USING THE INFORMATION -
a – Answer these from the text on post-materialist science:
(i) Which university is Lisa Miller from?
(ii) How does the text define materialism?
(iii) In which century did scientific materialism become dominant in academia?
b – In the text on post-materialist science, why has understanding of ourselves and our place in nature become severely distorted and impoverished? Explain in one to three sentences.

TEXT PROVIDED -

==============================

We are talking about what is known as post-materialist science, and the points made below summarize the problem with not recognizing, acknowledging, and examining phenomena that go past the borders of the physical material world. These points were co-authored by:  Dr. Gary Schwartz, professor of psychology, medicine, neurology, psychiatry, and surgery at the University of Arizona, Mario Beauregard, PhD, from the University of Arizona, and Lisa Miller, PhD, from Columbia University. It was presented at an international summit on post-materialist science, spirituality, and society. They (and hundreds of other scientists) have come to the following conclusions:
1. The modern scientific worldview is predominantly predicated on assumptions that are closely associated with classical physics. Materialism—the idea that matter is the only reality—is one of these assumptions. A related assumption is reductionism, the notion that complex things can be understood by reducing them to the interactions of their parts, or to simpler or more fundamental things such as tiny material particles.
2. During the 19th century, these assumptions narrowed, turned into dogmas, and coalesced into an ideological belief system that came to be known as “scientific materialism.” This belief system implies that the mind is nothing but the physical activity of the brain, and that our thoughts cannot have any effect upon our brains and bodies, our actions, and the physical world.
3. The ideology of scientific materialism became dominant in academia during the 20th century. So dominant that a majority of scientists started to believe that it was based on established empirical evidence, and represented the only rational view of the world.
4. Scientific methods based upon materialistic philosophy have been highly successful in not only increasing our understanding of nature but also in bringing greater control and freedom through advances in technology.
5. However, the nearly absolute dominance of materialism in the academic world has seriously constricted the sciences and hampered the development of the scientific study of mind and spirituality. Faith in this ideology, as an exclusive explanatory framework for reality, has compelled scientists to neglect the subjective dimension of human experience. This has led to a severely distorted and impoverished understanding of ourselves and our place in nature.
6. Science is first and foremost a non-dogmatic, open-minded method of acquiring knowledge about nature through the observation, experimental investigation, and theoretical explanation of phenomena. Its methodology is not synonymous with materialism and should not be committed to any particular beliefs, dogmas, or ideologies.

==============================

(Extracted data entries)
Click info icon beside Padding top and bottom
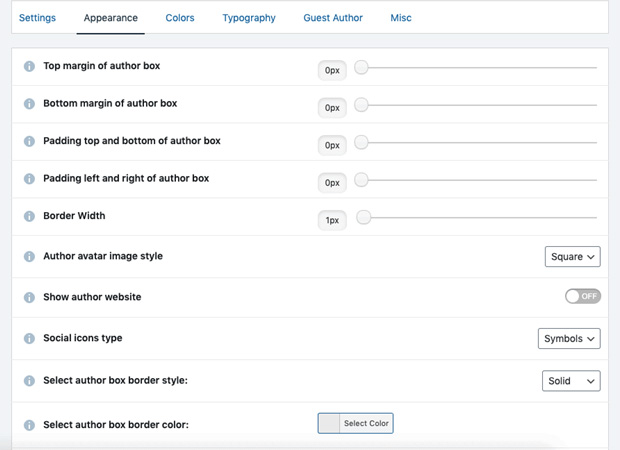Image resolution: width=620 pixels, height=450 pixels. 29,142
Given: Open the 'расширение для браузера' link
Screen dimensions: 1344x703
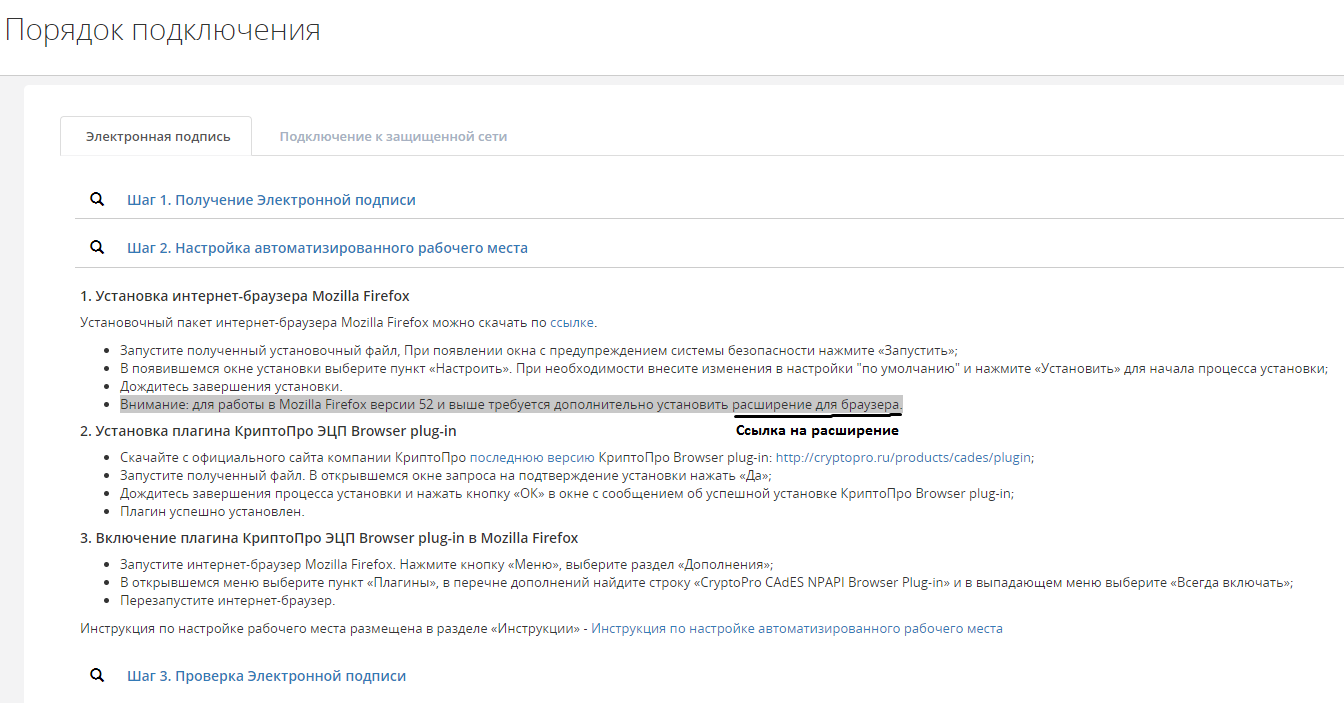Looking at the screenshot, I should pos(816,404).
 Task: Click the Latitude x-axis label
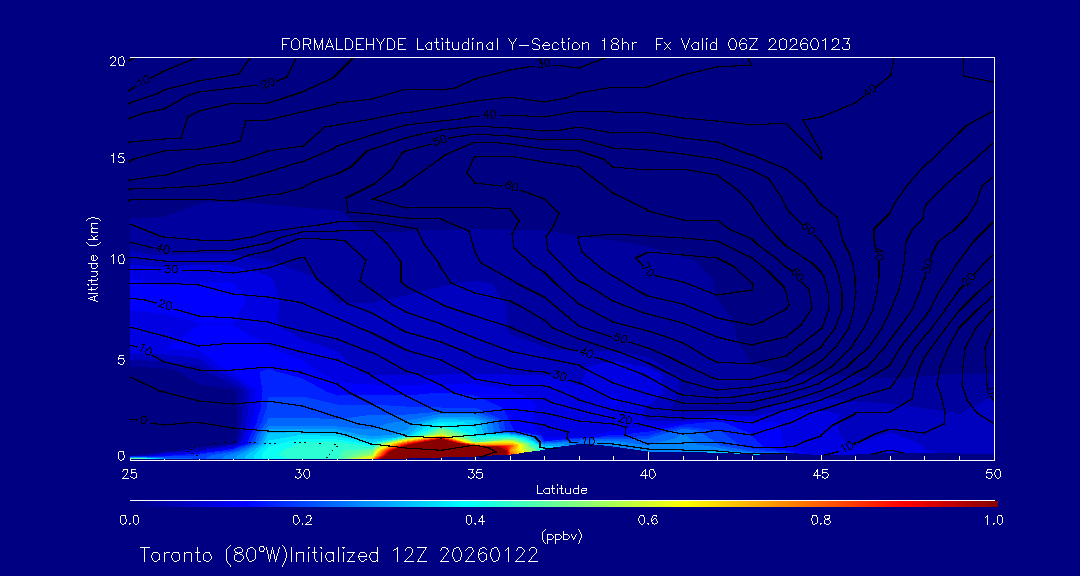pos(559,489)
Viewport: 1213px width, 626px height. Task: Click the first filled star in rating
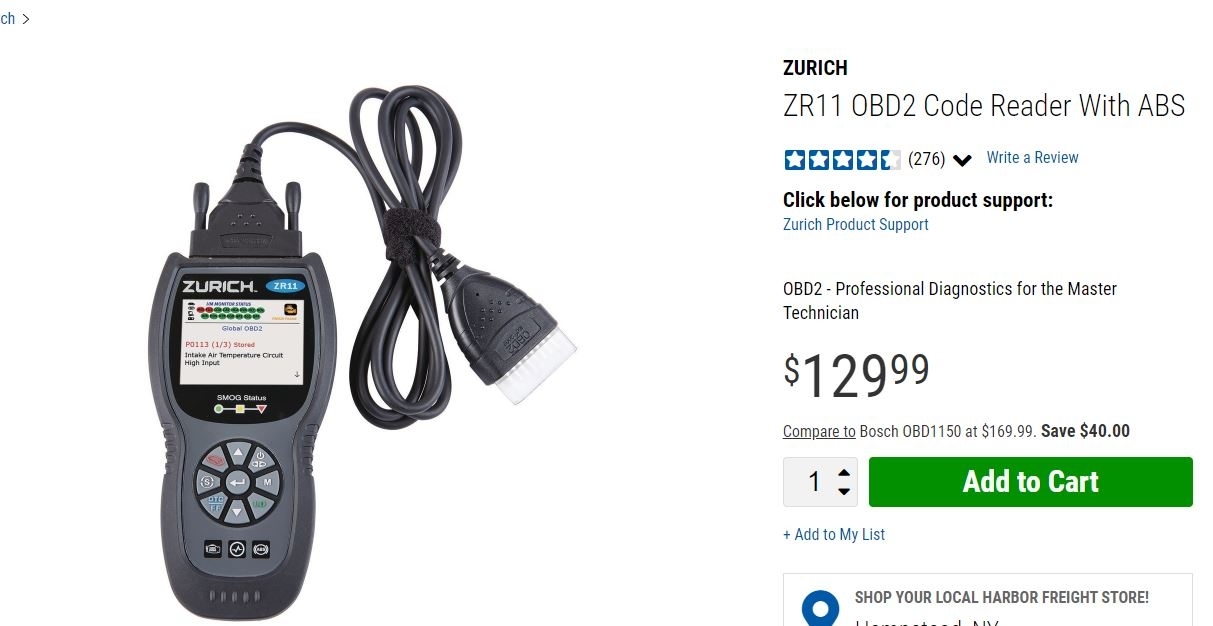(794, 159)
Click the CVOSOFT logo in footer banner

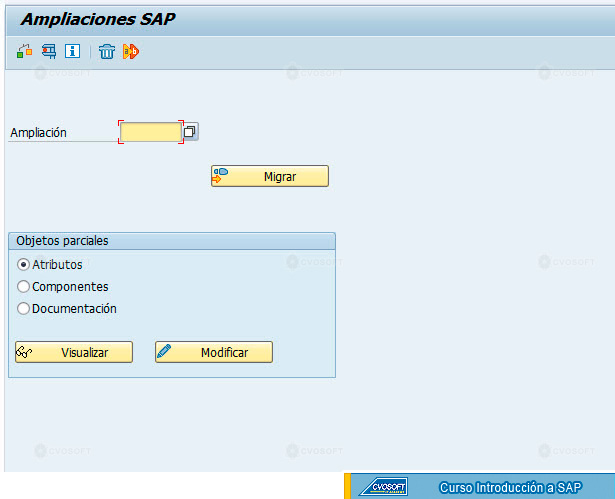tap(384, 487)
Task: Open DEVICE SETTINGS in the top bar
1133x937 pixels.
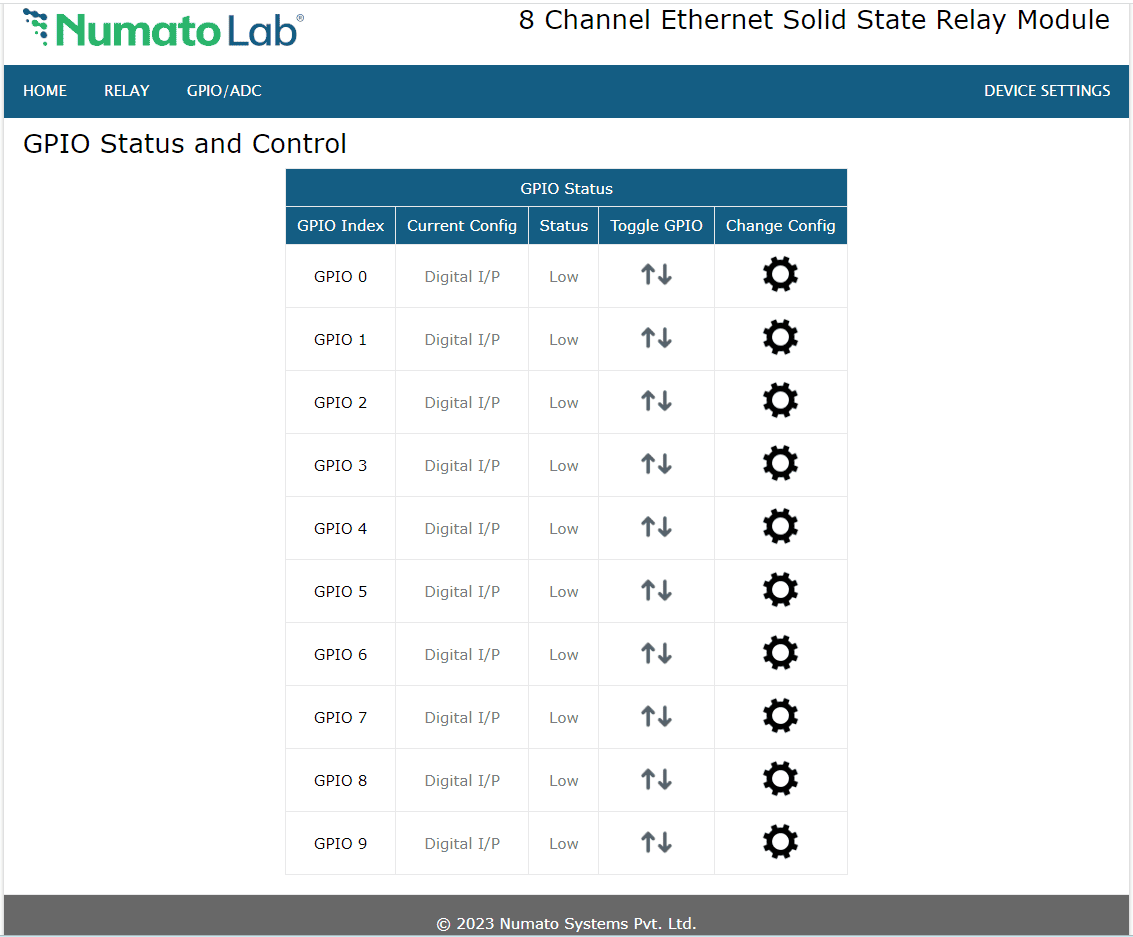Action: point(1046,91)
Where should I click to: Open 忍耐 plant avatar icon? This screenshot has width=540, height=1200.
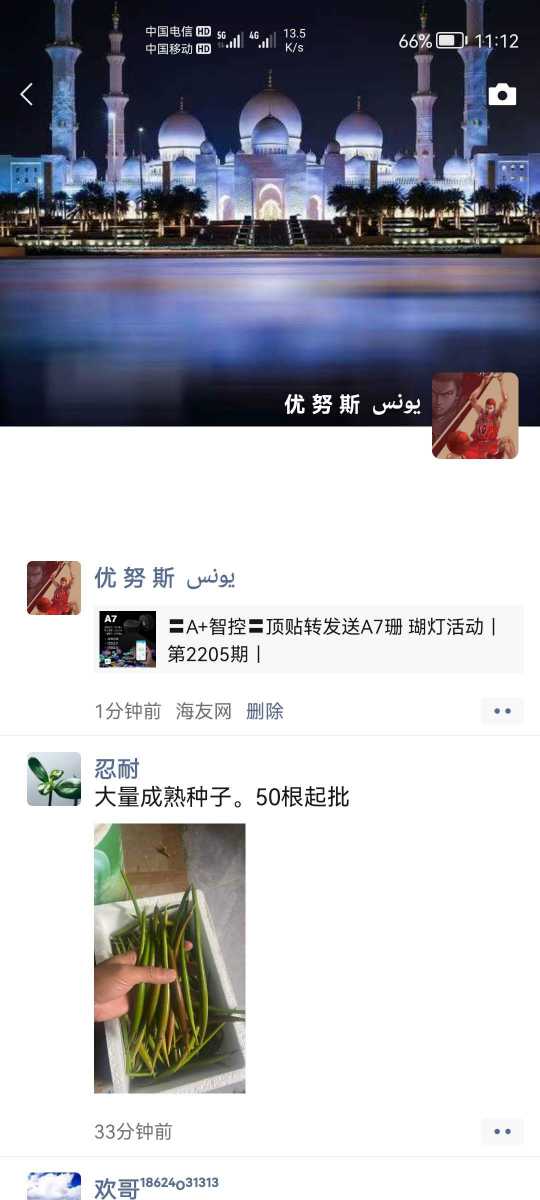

==============================

LIST OF ANSWERS -
a –
(i) Columbia University.
(ii) The idea that matter is the only reality.
(iii) The 20th century.

b – Faith in materialism as an exclusive explanatory framework for reality has compelled scientists to neglect the subjective dimension of human experience. That neglect led to a severely distorted and impoverished understanding of ourselves and our place in nature.